One of my favorite scenes from the first film is when Shrek, Fiona and Donkey meet that dubious Robin Hood (with a French accent) and his Merry Men - and Fiona mops the (forest) floor with the lot.
Oh. That's to be had as a clip, too:






😂😂😂😂😂

The music in the Shrek franchise is without peer, as far as memory serves. Leonard Cohen's "Hallelujah" in the first movie ...

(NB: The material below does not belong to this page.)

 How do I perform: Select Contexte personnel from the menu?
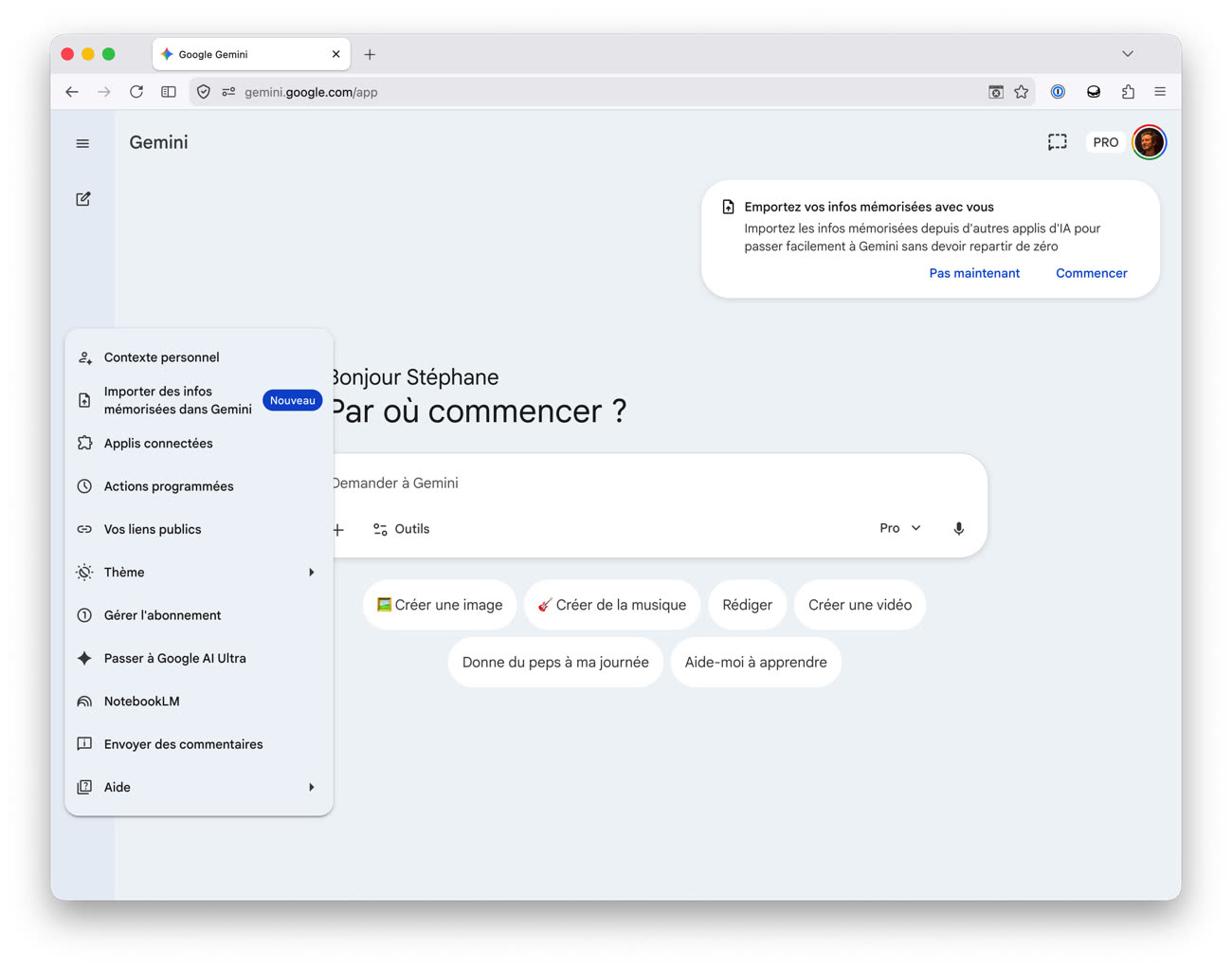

But my absolutely favorite scene is from film 3, where the princesses decide to attack the castle occupied by Prince "Charming".
That switch from *über*-Disney to Led Zeppelin's "Immigrant Song", and those cutie critters suddenly looking like escapees from Stephen King's "Pet Sematary" - priceless!

But look for yourselves:


----------



## Squint-eyed Southerner (Apr 22, 2021)

Yeah, Shrek's great. I admit I was dubious at at first, but. . .


----------



## Olorgando (Apr 22, 2021)

As a reluctant hero, he does share some characteristics with Bilbo.


----------



## Starbrow (Apr 22, 2021)

Who can forget Puss in Boots?


----------



## Olorgando (Apr 23, 2021)

One thing the "Shrek" franchise has in common with the "Madagascar" franchise:
Supporting characters Like Puss in Boots and those nutty Penguins got spin-off TV series - oh, and that even nuttier lemur King Julien too. 😂


----------



## Erestor Arcamen (Jul 2, 2021)

Recently this popped up on my timeline, confirming that Shrek is dark #childhoodruined


https://imgur.com/zDWqoUr


----------